Dr. Kentner has been furthering her research by investigating the most impactful time in an animal’s life to introduce EE—whether that be in utero, neonatally, or later. The results of such a study in animals could have implications for EE as a therapeutic treatment for people with infection-caused social and cognitive impairments. For example, a study shows that EE in the form of sensorimotor stimulation is already being used to help children with autism to improve their social interactions, sensory processing, and cognitive functioning. The model used in Dr. Kentner’s laboratory includes a group of pregnant mice in a limited living space and a group of pregnant mice in an environmentally enriched or increased living space. Both groups receive maternal immune activation (MIA), which in this case is either a viral (poly I:C) or bacterial (lipopolysaccharide) mimetic to make the pregnant mice sick. The purpose of the MIA is to affect the social and cognitive development of the offspring; however, Dr. Kentner’s team have observed that social deficits were in fact prevented in the offspring of mice exposed to EE while pregnant. From a cognitive standpoint, these offspring did better on some tasks than the control group, but they did worse on others, as Dr. Kenter et al. illustrate in their paper titled, “Hidden talents: Poly (I:C)-induced maternal immune activation improves mouse visual discrimination performance and reversal learning in a sex-dependent manner”. Dr. Kentner finds these results interesting, because their implications can be applied to a broader scale. “If we look at the science in terms of [someone having] a bad experience, or [growing] up in a poor environment with low access to resources, and we have this frame of mind that these children and young adults are going to be at a disadvantage, then we have a bias towards them—As opposed to recognizing that they’ve adapted and changed through those experiences. And so, there are some things that they may be better at and some things that they might be less adept at,” she says. The takeaway of this comparison is that by recognizing where it is needed, EE can and should be used to help provide support for people with social or cognitive impairments and their best learning outcomes.

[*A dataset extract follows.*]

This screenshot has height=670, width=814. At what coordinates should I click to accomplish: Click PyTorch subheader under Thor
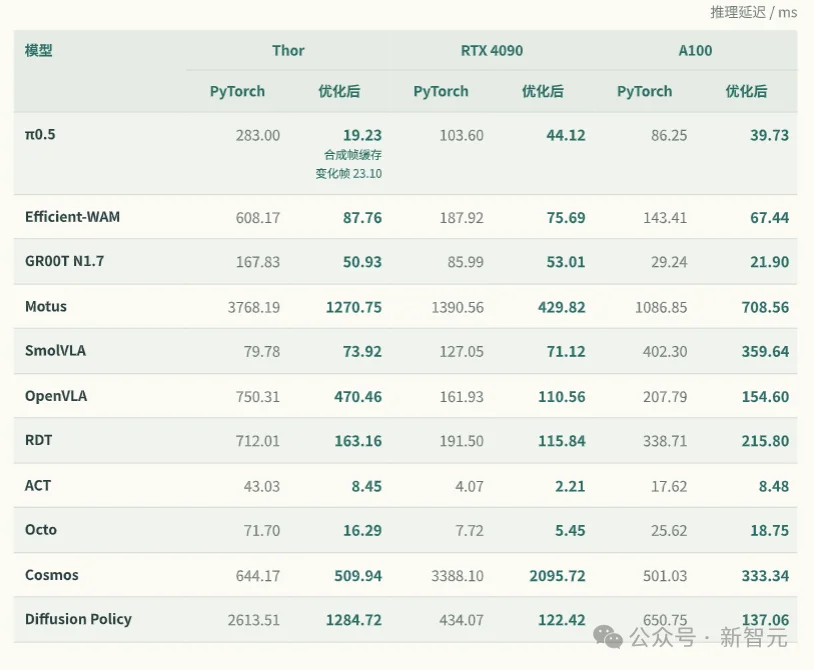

Dr. Kentner’s research is especially relevant in the climate of the COVID-19 pandemic where pregnant mothers face a heightened risk of contracting an infection that may hurt their unborn child. Dr. Kentner emphasizes that “we don’t know what all of those outcomes are” but that one could see how those “immune activation pathways can program and change behavior and health overall in the offspring.” It is important to note that Dr. Kentner’s study involved rodents; however, some aspects of her research relate to a randomized clinical trial underway in Australia, which is using EE to support parent-child interactions for infants at high risk of autism. Similarly, a study performed during the COVID-19 pandemic showed that increased social support from friends (i.e., via text messaging, video calls, and phone calls) was more beneficial to pregnant women in terms of reducing stress—which is known to affect fetal development—than support from family or significant others. The benefits of social support to pregnant women’s stress levels resemble Dr. Kentner’s findings with EE-housed rodent mothers and offspring that were housed with more animals or “friends” in their cages. When designing clinical trials to translate EE to humans, Dr. Kentner says it will be important to consider the potential impact of EE loss when the study ends, or whether it is possible to create a sense of sustainability or maintain the enrichment support systems longer-term.